# Start of Page extract
The geometry of the diesel particulate filter should look like the figure below.
Definitions
All domains
1
In the Definitions toolbar, click  Box.
2
In the Settings window for Box, type All domains in the Label text field.
Poroelastic Waves Domains
1
In the Definitions toolbar, click  Explicit.
2
In the Settings window for Explicit, type Poroelastic Waves Domains in the Label text field.
3
Select Domains 3–5, 11–13, 17–19, 23–25, 29–31, 35–37, 41–43, 47–49, 53–55, 59–61, 65–67, 71–73, 77–79, 83–85, 89–91, 95–97, 101–103, 107–109, and 113–115 only.
Steel Domains
1
In the Definitions toolbar, click  Explicit.
2
In the Settings window for Explicit, type Steel Domains in the Label text field.
3
Select Domains 10, 14, 22, 26, 34, 38, 46, 50, 58, 62, 70, 74, 82, 86, 94, 98, 106, and 110 only.
Air Domains
1
In the Definitions toolbar, click  Difference.
2
In the Settings window for Difference, type Air Domains in the Label text field.
3
Locate the Input Entities section. Under Selections to add, click  Add.
4
In the Add dialog, select All domains in the Selections to add list.
5
Click OK.
6
In the Settings window for Difference, locate the Input Entities section.
7
Under Selections to subtract, click  Add.
8
In the Add dialog, in the Selections to subtract list, choose Poroelastic Waves Domains and Steel Domains.
9
Click OK.
Add Material
1
In the Materials toolbar, click  Add Material to open the Add Material window.
2
Go to the Add Material window.
3
In the tree, select Built-in > Air.
4
Click the Add to Component button in the window toolbar.
By default, the first material applies to all domains except where overridden by subsequent materials in the Materials node.
Next, create a poroelastic material with user-defined material parameters for the solid matrix.
Materials
SiC matrix
1
In the Model Builder window, under Component 1 (comp1) right-click Materials and choose Blank Material.
2
In the Settings window for Material, type SiC matrix in the Label text field.
# End of Page extract
# Start of Data extract
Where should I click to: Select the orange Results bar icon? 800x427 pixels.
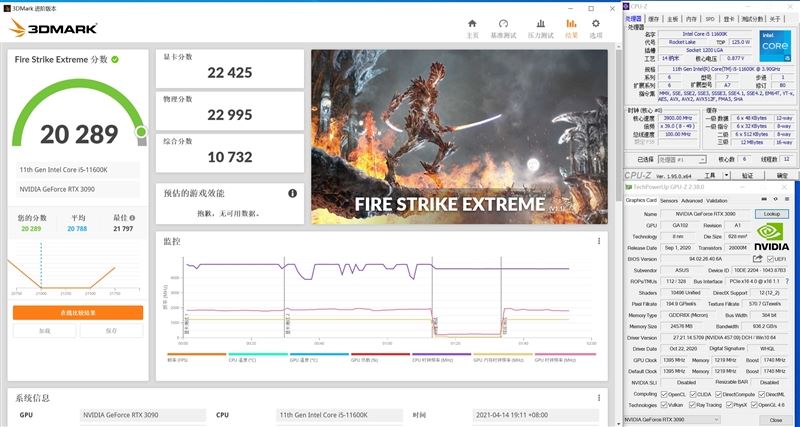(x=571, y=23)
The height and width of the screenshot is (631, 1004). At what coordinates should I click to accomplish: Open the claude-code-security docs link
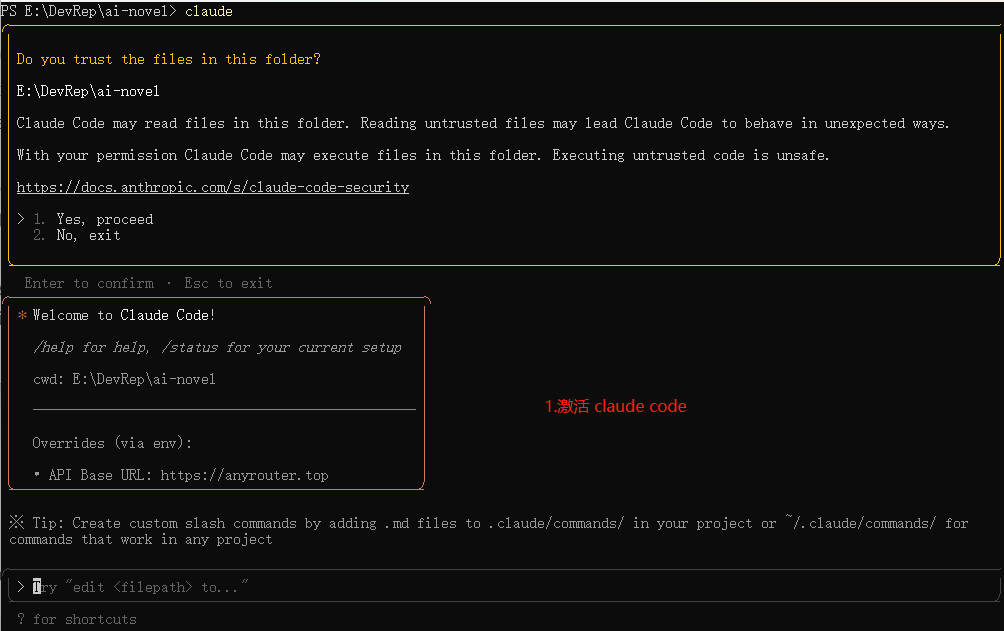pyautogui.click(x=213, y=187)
# End of Data extract
**Problem 1:** Write out the part of the diesel particulate filter tutorial starting with "Add Material" and going on through "Built-in > Air.".
**Problem 2:** In the diesel particulate filter tutorial, what does the first material apply to by default?
**Problem 3:** Give what follows in the diesel particulate filter tutorial, picking up after its final step.
The lines placed after the diesel particulate filter tutorial are separate material with no connection to it.

**Final answer 1:**
Add Material
1
In the Materials toolbar, click  Add Material to open the Add Material window.
2
Go to the Add Material window.
3
In the tree, select Built-in > Air.

**Final answer 2:** It applies to all domains except where overridden by subsequent materials in the Materials node.

**Final answer 3:**
The material properties for the SiC matrix will be defined after the physics interface settings.
Add Material
1
Go to the Add Material window.
2
In the tree, select Built-in > Steel AISI 4340.
3
Click the Add to Component button in the window toolbar.
4
In the Materials toolbar, click  Add Material to close the Add Material window.
Materials
Steel AISI 4340 (mat3)
1
In the Settings window for Material, locate the Geometric Entity Selection section.
2
From the Selection list, choose Steel Domains.
The steel plugs are the domains selected in the figure below.
Poroelastic Waves (pelw)
1
In the Model Builder window, under Component 1 (comp1) click Poroelastic Waves (pelw).
2
In the Settings window for Poroelastic Waves, locate the Domain Selection section.
3
From the Selection list, choose Poroelastic Waves Domains.
Having defined the materials, you can specify the domain settings.
Poroelastic Material 1
1
In the Model Builder window, under Component 1 (comp1) > Poroelastic Waves (pelw) click Poroelastic Material 1.
2
In the Settings window for Poroelastic Material, locate the Poroelastic Model section.
3
From the Model list, choose Biot (viscous losses).
4
Locate the Porous Matrix Properties section. From the Porous elastic material list, choose SiC matrix (mat2).
5
From the Specify list, choose Young’s modulus and Poisson’s ratio.
Use a linear elastic material model for the steel-plug domains.
Solid Mechanics (solid)
1
In the Model Builder window, under Component 1 (comp1) click Solid Mechanics (solid).
2
In the Settings window for Solid Mechanics, locate the Domain Selection section.
3
From the Selection list, choose Steel Domains.
Poroelastic Waves (pelw)
In the Model Builder window, under Component 1 (comp1) click Poroelastic Waves (pelw).
Fixed Constraint 1
1
In the Physics toolbar, click  Boundaries and choose Fixed Constraint.
2
Select Boundaries 273–275 only.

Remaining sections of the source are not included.